Seehofer zögerte nicht lange. Er wollte die Konferenz unter der Führung des Bundesinnenministeriums behalten. Und er wollte Kerber – den Mann, der die DIK in der Ära Schäuble quasi erfunden hatte. Er gab Kerber, der mittlerweile einige Jahre als Präsident des BDI fungiert hatte, einen Posten als Staatssekretär und die Leitung der Grundsatzabteilung. Heimat, Islam, Zusammenhalt: Kerber, der Mitglied der liberalen Friedrich A. Von Hayek-Gesellschaft ist, liebt das Stöbern in Grundsatzfragen, hat dabei aber eine höchst schlanke Vorstellung vom Staat. Muslime müssten vor allem miteinander klären, was ein deutscher Islam sei. Der Staat werde sich nicht in Dinge einmischen, die ihn nichts angehen.
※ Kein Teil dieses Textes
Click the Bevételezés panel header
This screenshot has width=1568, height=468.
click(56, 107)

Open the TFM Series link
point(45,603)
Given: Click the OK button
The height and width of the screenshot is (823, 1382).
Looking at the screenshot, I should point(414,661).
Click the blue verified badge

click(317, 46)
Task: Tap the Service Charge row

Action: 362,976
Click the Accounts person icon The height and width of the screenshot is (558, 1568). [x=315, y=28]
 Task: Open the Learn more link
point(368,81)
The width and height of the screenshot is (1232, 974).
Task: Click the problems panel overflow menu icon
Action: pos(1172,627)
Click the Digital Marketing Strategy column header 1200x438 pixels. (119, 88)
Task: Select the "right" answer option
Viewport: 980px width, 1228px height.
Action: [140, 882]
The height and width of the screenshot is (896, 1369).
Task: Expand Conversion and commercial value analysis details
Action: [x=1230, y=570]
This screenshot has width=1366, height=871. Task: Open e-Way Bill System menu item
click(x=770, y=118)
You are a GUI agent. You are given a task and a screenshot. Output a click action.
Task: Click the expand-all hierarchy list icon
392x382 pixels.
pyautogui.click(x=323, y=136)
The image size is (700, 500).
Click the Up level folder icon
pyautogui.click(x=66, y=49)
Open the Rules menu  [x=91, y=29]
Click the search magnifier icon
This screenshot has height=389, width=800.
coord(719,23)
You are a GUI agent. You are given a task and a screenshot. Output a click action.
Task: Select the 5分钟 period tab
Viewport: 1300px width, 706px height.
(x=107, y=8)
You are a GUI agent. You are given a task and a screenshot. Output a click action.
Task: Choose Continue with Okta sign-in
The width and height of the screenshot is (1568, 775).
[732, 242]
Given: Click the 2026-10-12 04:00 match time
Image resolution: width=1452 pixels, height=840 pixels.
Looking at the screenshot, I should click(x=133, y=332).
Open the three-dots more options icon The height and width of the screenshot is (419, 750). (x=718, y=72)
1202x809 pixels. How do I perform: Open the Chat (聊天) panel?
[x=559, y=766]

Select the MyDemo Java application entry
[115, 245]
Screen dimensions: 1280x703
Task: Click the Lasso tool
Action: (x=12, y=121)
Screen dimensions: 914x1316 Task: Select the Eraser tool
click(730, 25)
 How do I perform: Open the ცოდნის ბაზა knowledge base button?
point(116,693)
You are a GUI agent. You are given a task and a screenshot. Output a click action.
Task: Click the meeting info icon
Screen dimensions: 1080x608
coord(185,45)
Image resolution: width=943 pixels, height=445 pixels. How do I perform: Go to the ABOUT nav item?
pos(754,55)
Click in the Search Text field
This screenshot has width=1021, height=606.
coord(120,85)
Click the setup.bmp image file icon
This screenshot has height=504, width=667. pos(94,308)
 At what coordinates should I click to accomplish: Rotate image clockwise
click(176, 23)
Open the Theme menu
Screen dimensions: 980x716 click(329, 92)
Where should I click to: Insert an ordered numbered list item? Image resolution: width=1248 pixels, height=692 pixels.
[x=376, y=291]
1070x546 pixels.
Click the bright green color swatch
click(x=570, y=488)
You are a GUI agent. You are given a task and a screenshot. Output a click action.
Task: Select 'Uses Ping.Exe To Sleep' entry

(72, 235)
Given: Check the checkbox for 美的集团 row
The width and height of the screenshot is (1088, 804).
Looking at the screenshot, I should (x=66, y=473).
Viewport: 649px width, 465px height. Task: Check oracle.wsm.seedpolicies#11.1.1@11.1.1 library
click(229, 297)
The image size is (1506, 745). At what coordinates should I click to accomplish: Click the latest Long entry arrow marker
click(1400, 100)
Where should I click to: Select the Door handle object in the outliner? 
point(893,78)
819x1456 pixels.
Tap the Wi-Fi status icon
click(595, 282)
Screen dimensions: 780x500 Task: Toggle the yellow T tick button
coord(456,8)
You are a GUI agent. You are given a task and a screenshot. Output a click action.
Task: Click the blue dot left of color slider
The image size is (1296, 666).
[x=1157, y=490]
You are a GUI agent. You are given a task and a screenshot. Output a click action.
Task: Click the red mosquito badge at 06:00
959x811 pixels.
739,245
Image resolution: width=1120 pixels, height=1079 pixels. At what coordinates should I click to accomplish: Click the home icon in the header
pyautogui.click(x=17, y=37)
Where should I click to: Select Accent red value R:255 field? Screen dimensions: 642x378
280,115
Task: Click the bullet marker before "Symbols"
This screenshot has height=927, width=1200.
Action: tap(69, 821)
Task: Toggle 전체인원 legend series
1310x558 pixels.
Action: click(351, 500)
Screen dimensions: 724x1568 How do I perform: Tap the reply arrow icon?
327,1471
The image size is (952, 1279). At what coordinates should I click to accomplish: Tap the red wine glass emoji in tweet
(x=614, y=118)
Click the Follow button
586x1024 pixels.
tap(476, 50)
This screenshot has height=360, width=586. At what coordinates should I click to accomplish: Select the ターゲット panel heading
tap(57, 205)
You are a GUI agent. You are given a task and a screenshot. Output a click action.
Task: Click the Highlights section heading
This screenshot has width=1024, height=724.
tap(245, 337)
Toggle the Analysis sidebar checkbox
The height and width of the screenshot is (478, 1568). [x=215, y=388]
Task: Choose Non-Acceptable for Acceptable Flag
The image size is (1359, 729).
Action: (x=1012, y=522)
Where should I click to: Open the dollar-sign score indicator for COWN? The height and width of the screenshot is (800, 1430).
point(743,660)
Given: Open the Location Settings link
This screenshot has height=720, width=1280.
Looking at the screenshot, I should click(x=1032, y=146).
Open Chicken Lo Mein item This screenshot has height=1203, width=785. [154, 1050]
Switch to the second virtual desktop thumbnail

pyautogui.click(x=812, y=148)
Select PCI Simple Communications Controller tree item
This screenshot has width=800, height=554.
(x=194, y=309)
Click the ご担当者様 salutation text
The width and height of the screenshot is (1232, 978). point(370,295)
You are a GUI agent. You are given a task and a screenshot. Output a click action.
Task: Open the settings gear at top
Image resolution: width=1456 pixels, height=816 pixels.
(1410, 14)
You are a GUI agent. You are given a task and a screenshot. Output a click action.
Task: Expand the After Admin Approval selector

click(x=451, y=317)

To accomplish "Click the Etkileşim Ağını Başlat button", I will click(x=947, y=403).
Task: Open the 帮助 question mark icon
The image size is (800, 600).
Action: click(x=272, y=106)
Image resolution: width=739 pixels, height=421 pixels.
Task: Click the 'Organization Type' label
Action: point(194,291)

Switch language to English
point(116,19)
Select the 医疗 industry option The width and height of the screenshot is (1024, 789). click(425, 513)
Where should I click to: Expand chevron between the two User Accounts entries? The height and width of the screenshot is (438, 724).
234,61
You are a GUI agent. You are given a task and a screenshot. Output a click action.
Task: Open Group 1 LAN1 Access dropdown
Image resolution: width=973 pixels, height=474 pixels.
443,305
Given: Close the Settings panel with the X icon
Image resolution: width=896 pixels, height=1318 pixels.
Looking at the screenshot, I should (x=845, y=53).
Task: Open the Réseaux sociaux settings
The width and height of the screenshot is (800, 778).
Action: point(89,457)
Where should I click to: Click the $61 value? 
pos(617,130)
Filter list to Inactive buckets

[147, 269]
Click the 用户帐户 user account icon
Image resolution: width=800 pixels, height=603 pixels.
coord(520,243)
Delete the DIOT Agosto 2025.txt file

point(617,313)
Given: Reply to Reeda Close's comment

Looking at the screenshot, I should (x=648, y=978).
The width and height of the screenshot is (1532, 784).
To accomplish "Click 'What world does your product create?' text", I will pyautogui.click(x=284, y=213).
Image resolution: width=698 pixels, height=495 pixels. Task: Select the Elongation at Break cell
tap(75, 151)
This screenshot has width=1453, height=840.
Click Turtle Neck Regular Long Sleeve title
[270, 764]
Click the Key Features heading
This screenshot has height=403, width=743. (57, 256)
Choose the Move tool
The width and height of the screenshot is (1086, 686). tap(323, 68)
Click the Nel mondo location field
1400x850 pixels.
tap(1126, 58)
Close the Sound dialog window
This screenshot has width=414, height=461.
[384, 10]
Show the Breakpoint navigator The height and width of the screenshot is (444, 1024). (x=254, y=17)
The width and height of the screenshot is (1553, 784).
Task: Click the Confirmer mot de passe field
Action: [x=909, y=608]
Was ist dann der Sinn der Islamkonferenz? Für Horst Seehofer, der sich dieser Tage in großer Milde und Wärme zu seinen muslimischen Mitbürgern beugt, ist es vor allem der gesellschaftliche Zusammenhalt. Kerber will nicht zuletzt praktische Fragen lösen: Wie schafft man es, dass die Imame in Deutschland ausgebildet und nicht aus dem Ausland finanziert und gelenkt werden? Dass muslimische Kinder staatlichen Religionsunterricht bekommen?

"Tu doch nicht so"

Am wichtigsten aber: Der deutsche Staat ist Gastgeber eines innermuslimischen Gesprächs, das es ohne Markus Kerber einfach gar nicht gäbe. "Tu doch nicht so", rief die Ahlener Publizistin Lamya Kaddor dem Vorsitzenden des Zentralrats der Muslime, Aiman Mazyek, zu, "als würdest du nie schlecht über liberale Muslime reden. Auf deiner Website wurde mir unterstellt, ich hätte einen Swingerclub gegründet!" Jahrelang haben die Kritikerinnen der Verbände, wie Kaddor, Ateş oder Kelek nach ihren Angaben versucht, bei den Verbänden Gehör zu finden – vergeblich.

Mazyek wiederum hat das Gefühl, in der deutschen Öffentlichkeit würde der Islamdiskurs zu 95 Prozent von den "Islamkritikern" bestimmt. Diese wiederum fühlen sich ausgegrenzt und totgeschwiegen. Eben erregt ein Streit mit der Münchener Journalistenschule die Gemüter, wo Islamkritiker angeblich verunglimpft worden waren und mehr positive Berichterstattung über den Islam gefordert wurde.

Und immer geht es auch darum, wer das Ohr der deutschen Politik hat. Seyran Ateş, Anwältin, Publizistin und Imamin einer liberalen Moschee in Berlin, hat auf ihrer Website ein Foto mit Bundespräsident Steinmeier gepostet, auf dem ursprünglich auch Lamya Kaddor zu sehen war. Auf Ateş' Bild fehlt die entsprechende Hälfte. "Du hast mich rausgeschnitten!", rief Kaddor. "Ich bin nicht gefragt worden, als ihr den Verein Initiative Säkularer Islam gegründet habt!" Das waren Momente, auf denen die Islamkonferenz kollektiv den Atem anhielt. Dass man dann doch weiterredete, sogar zusammen lachte und sich gelegentlich coram publico verzieh – das war die ermutigende Pointe eines deutschen Dramas namens DIK Nummer vier.